Another way of looking at it: for the recipient, these messages are clearly unsolicited and promotional in nature. The fact that they’re being initiated by another user doesn’t change either of these facts. What perhaps strengthens this case about these being promotional is that they’re being sent via a bulk SMS provider using a virtual mobile number, and not from the user himself. Remember that messages from services like 160by2 and Way2SMS, which were free SMS services (and hence, user initiated messages), were also impacted by TRAI’s SMS guidelines.

What Should Airtel Have Done?

In all of this, Airtel’s response is unrealistic, but not unexpected. Airtel, as per Dharmakumar’s screenshots, has rejected both complaints, once on the grounds of not being able to find the message on call records. Dharmakumar tells us (via email) that “This is the first time I’ve *ever* got this response from Airtel for any spam complaint I’ve made since the DND launched. Because I use the India Against Spam Android app to register complaints. And the app never makes mistakes, because it forwards existing SMSes along with delivery timestamps.”

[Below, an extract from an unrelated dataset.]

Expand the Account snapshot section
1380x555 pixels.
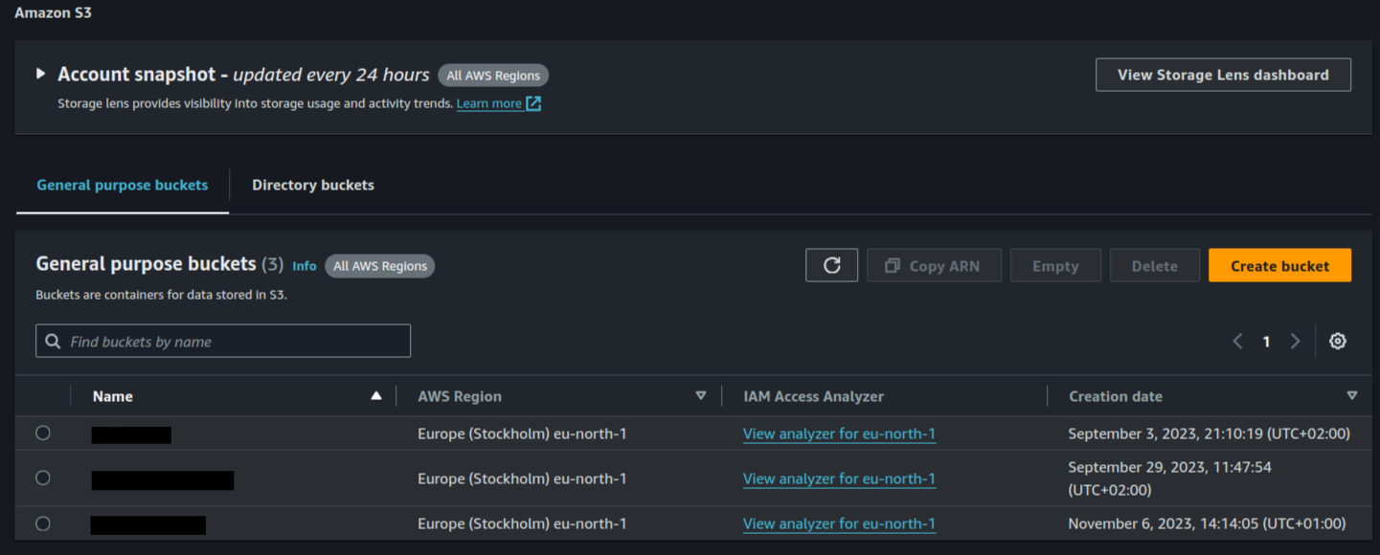point(40,73)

When Dharmakumar complained via email, Airtel told him to take the matter up with the sender. Dharmakumar received no response when he called up the sender, and Airtel, on further investigation, found that the SMS’s weren’t promotional in nature, and hence no action was taken. It would be interesting to know on what grounds Airtel decided the messages weren’t promotional, because they came from a bulk SMS provider and virtual mobile number (which is the primary indication of the message being either promotional or transactional in nature), and the text clearly appears to be promotional in nature. It is perhaps just a co-incidence that Hike, like Airtel, is a Bharti Group company (and has a partnership with Airtel), because Airtel’s dealing with SMS Spam complaints is typically shoddy: despite filing complaints on time, with adequate details, I’ve received responses that indicate that the complaint was filed 3 days after the message was received, or that the complaint was filed with insufficient details. Typically, however, there is no follow up in case of SMS Spam complaints when filed with Airtel. Only once have I received a message about a telemarketer being disconnected.

We’ve mentioned repeatedly that apart from the Bulk SMS companies, the TRAI also needs to hold marketers and telecom operators accountable for SMS Spam.

Note: We’ve sent Airtel the following questions, and will update in case they respond:

1. How is it that in once instance you couldn’t locate the message in the call records, and in another, you deemed that it wasn’t promotional in nature?
2. How many DND complaints were processed by Airtel in 2013?
3. In how many instances was action taken (disconnection and/or fine of telemarketers)?
4. In how many instances was the complaint rejected on grounds of not being a promotional message?
5. In how many instances was the complaint rejected on grounds of not being able to locate the message on call records?
6. In how many instances was the complaint rejected on grounds of complaint being filed beyond 3 days of message being received?